Robot quickly teaches itself to walk using reinforcement learning

Posted by Lisa Harvey, May 16, 2019

3 views (last 30 days) | 0 Likes | 10 comments

A team of researchers from the University of Southern California’s Valero Lab built a relatively simple robotic limb that accomplished something simply amazing: The 3-tendon, 2-joint robotic leg taught itself how to move. Yes, autonomous learning via trial and error.

The team was led by Professor Francisco Valero-Cuevas and doctoral student Ali Marjaninejad. Their research was featured on the cover of the March issue of Nature Machine Intelligence.
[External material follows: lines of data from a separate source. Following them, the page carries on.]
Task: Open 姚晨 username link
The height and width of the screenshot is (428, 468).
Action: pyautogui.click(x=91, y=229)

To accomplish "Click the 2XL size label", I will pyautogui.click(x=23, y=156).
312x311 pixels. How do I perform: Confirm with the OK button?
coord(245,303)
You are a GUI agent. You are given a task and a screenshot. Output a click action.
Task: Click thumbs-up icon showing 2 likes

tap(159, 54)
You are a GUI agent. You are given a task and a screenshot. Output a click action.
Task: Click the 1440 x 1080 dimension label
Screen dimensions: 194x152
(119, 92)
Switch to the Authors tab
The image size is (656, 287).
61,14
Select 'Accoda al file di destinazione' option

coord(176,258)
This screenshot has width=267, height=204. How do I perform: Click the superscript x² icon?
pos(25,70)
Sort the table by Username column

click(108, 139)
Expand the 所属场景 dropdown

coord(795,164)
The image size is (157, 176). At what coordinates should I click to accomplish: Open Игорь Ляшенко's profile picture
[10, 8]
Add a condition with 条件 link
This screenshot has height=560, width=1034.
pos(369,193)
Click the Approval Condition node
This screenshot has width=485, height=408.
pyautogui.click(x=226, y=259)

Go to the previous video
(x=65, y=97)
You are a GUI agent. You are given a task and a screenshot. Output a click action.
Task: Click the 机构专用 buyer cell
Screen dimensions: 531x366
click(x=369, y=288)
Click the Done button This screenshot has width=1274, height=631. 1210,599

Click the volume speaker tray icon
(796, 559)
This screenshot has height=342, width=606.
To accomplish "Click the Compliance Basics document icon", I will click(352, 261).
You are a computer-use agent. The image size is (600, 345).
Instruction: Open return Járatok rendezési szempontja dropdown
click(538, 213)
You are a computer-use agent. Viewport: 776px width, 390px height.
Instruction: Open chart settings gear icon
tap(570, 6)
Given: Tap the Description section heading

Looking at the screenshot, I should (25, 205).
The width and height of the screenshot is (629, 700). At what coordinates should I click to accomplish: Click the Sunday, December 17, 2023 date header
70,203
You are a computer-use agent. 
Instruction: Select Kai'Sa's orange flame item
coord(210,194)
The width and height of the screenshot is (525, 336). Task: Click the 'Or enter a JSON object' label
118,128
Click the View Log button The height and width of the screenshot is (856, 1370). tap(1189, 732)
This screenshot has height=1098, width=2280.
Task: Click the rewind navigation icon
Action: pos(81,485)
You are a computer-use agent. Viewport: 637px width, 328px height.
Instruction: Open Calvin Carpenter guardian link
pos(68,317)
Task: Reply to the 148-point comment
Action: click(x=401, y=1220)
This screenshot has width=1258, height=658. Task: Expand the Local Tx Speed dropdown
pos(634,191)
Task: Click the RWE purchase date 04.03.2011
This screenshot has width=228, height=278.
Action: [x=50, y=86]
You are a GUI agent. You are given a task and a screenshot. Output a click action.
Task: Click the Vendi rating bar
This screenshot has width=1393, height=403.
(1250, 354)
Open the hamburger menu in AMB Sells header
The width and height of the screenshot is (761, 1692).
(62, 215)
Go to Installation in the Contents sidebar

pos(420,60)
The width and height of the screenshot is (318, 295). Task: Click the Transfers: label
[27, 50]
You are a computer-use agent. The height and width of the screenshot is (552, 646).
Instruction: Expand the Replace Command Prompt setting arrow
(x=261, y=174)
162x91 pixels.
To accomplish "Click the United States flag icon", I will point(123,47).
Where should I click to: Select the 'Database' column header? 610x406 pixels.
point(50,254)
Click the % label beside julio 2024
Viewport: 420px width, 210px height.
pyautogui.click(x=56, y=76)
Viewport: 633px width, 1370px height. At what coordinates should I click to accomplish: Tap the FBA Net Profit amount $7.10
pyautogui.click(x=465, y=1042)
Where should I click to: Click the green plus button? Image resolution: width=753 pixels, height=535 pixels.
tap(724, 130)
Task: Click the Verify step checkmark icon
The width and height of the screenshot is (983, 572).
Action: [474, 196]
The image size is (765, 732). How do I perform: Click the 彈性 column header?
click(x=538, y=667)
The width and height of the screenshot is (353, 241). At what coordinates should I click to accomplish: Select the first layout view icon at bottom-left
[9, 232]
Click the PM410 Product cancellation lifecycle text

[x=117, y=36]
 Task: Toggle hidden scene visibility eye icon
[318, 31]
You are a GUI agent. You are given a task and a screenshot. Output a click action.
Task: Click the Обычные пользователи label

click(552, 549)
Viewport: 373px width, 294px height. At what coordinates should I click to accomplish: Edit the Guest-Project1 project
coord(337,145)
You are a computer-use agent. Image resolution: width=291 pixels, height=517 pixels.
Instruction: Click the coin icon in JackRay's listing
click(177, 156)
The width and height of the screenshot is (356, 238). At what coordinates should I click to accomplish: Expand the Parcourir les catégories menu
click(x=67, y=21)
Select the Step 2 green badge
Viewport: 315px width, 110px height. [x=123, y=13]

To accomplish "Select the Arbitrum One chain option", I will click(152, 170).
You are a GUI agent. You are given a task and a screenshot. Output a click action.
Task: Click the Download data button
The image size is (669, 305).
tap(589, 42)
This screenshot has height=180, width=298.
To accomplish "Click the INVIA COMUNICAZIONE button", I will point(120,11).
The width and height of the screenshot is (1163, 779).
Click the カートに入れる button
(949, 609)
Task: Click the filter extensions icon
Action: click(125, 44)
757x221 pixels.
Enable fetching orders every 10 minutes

The robotic limb is not programmed for a specific task. It learns autonomously first by modeling its own dynamic properties and then using a form of artificial intelligence (AI) known as reinforcement learning. Instead of weeks upon weeks of coding, the robotic leg is able to teach itself to move in just minutes.

Inspired by nature

Roboticists have long been inspired by nature, since, let’s face it, Mother Nature has spent a long time perfecting her designs. Today, we see robots that walk like spiders and underwater robots inspired by sea snakes.

Bioinspiration also affects the way robots “think,” thanks to AI that mimics the way living organisms’ nervous systems process information. For example, artificial neural networks (ANNs) have been used to copy an insect’s brain structure to improve computer recognition of handwritten numbers.

For this project, the design took its cues from nature, both for the physical design of the leg and for the AI that helped the leg “learn” to walk. For the physical design, this robotic leg used a tendon architecture, much like the muscle and tendon structure that powers animals’ movements. The AI also took its inspiration from nature, using an ANN to help the robot learn how to control its movements. Reinforcement learning then utilized the understanding of the dynamics to accomplish the goal of walking on a treadmill.

Reinforcement learning and “motor babbling”

By combining motor babbling with reinforcement learning, the system attempts random motions and learns the properties of the system through the results of the motions. For this research, the team began by letting the system play at random, or motor babble, to learn the properties of the limb and its dynamics.

In an interview with PC Magazine, Marjaninejad stated, “We then give [the system] a reward every time it approaches good performance of a given task. In this case, moving the treadmill forward. This is called reinforcement learning as it is similar to the way animals respond to positive reinforcement.”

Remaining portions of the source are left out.